Whose Job Is It to Innovate? (Publishing Perspectives)
Jerome Goerke takes a step back and and wonders why ”publishers seem to have assumed the onus of innovator as the industry seeks to bridge the difficult ‘Analog-Digital Divide.’” In a thorough analysis of how content creation might change going forward, Goerke says the goal should be for authors “to experiment with well-considered, broad-reaching and viable projects, and this in turn will make it easier to feed that innovation down the pipeline from supply side to demand.”
What’s Really Going on in Publishing (Scholarly Kitchen)
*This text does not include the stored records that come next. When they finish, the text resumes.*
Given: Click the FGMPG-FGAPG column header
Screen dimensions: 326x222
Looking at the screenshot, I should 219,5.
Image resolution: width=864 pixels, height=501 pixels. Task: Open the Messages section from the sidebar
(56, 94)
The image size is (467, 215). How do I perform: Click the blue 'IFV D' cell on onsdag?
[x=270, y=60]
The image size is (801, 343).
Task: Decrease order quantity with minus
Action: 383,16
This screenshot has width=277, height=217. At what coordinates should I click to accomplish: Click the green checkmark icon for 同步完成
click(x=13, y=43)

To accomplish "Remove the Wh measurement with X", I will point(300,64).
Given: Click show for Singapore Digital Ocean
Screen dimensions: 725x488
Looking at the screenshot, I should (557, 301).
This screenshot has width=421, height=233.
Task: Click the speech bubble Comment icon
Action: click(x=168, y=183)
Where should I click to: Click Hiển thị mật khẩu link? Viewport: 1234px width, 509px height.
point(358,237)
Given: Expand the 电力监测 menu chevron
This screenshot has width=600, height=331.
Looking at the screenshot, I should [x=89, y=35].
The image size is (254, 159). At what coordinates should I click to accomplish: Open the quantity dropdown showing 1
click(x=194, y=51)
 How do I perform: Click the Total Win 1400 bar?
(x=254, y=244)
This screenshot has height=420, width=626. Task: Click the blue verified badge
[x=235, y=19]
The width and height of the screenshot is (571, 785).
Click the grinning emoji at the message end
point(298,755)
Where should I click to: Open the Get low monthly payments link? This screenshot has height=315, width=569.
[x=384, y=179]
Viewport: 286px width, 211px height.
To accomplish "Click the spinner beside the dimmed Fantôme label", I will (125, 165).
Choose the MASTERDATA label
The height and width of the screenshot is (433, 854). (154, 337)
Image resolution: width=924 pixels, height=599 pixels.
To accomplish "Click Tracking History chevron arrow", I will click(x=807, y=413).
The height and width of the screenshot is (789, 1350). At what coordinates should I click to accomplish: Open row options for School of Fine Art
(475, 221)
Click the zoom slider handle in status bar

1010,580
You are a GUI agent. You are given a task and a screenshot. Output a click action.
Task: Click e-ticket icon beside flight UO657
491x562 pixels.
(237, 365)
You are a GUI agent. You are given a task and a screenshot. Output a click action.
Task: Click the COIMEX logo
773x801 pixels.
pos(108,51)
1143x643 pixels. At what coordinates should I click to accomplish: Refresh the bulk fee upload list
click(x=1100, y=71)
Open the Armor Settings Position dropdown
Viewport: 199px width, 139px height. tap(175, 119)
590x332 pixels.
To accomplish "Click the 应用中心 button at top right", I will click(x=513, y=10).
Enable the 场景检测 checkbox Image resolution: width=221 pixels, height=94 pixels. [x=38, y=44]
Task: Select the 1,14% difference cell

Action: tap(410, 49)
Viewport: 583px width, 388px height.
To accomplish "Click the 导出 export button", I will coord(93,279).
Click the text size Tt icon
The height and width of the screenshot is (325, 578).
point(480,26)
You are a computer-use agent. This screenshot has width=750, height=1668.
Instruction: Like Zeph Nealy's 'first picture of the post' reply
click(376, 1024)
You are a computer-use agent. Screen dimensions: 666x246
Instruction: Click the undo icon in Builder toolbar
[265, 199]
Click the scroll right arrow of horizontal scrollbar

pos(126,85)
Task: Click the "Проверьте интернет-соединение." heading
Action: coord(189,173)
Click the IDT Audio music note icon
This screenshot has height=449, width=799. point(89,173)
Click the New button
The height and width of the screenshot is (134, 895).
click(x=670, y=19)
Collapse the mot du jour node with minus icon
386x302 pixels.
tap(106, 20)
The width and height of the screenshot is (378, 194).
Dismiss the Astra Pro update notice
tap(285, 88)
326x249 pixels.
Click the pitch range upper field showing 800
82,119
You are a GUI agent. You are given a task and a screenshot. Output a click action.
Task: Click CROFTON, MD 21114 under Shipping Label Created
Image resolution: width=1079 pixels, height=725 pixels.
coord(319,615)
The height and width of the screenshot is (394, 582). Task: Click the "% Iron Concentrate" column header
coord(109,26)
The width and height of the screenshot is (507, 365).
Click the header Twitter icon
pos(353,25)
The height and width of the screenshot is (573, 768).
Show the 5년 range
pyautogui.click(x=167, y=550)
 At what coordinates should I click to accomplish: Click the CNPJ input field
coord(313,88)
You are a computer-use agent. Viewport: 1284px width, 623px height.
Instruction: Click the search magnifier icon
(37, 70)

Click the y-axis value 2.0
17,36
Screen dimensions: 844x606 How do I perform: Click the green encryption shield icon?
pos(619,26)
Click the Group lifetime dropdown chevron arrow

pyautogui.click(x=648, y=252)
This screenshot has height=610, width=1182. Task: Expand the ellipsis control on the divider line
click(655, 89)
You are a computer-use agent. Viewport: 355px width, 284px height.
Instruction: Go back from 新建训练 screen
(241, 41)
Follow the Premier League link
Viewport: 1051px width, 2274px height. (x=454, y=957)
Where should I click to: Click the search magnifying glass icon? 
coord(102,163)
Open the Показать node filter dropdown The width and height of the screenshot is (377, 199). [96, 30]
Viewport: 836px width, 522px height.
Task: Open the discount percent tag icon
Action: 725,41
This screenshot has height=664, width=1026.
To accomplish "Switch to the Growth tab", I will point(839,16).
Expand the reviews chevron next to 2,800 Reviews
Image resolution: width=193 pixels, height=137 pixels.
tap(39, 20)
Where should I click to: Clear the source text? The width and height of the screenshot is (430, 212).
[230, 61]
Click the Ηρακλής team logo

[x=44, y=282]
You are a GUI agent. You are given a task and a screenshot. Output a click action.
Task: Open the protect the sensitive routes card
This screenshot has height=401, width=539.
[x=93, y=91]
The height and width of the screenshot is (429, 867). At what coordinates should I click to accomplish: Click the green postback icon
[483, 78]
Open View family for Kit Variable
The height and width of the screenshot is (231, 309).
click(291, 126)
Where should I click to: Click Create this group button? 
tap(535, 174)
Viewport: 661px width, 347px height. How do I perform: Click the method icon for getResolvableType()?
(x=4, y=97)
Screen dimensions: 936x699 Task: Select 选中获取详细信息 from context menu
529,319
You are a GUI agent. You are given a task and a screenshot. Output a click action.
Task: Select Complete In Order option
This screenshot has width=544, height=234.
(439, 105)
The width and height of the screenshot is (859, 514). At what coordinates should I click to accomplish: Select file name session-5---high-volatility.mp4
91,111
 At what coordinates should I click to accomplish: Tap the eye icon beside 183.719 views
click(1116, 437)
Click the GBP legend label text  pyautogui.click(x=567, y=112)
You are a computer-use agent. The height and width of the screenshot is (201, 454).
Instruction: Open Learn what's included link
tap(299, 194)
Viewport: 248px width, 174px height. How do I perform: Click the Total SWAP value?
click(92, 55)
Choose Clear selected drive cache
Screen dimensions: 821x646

In a rebuttal to the piece “Harper Lee and Dr. Seuss Won’t Save Publishing” from a few weeks ago in the Harvard Business Review, one writer says: “What’s really going on in book publishing today is that publishers are consolidating their market positions through mergers and acquisitions… Book publishers for the most part are faced with the dominant position of Amazon, which puts upstream pressure on its vendors. Publishers in turn consolidate both to fend off Amazon and to squeeze down the share that authors take. Indeed, from a margin point of view, all the benefits of the migration from print to digital books have accrued to publishers. Authors are worse off (except for the very biggest) because the publishers thus far have been able to get away with this.”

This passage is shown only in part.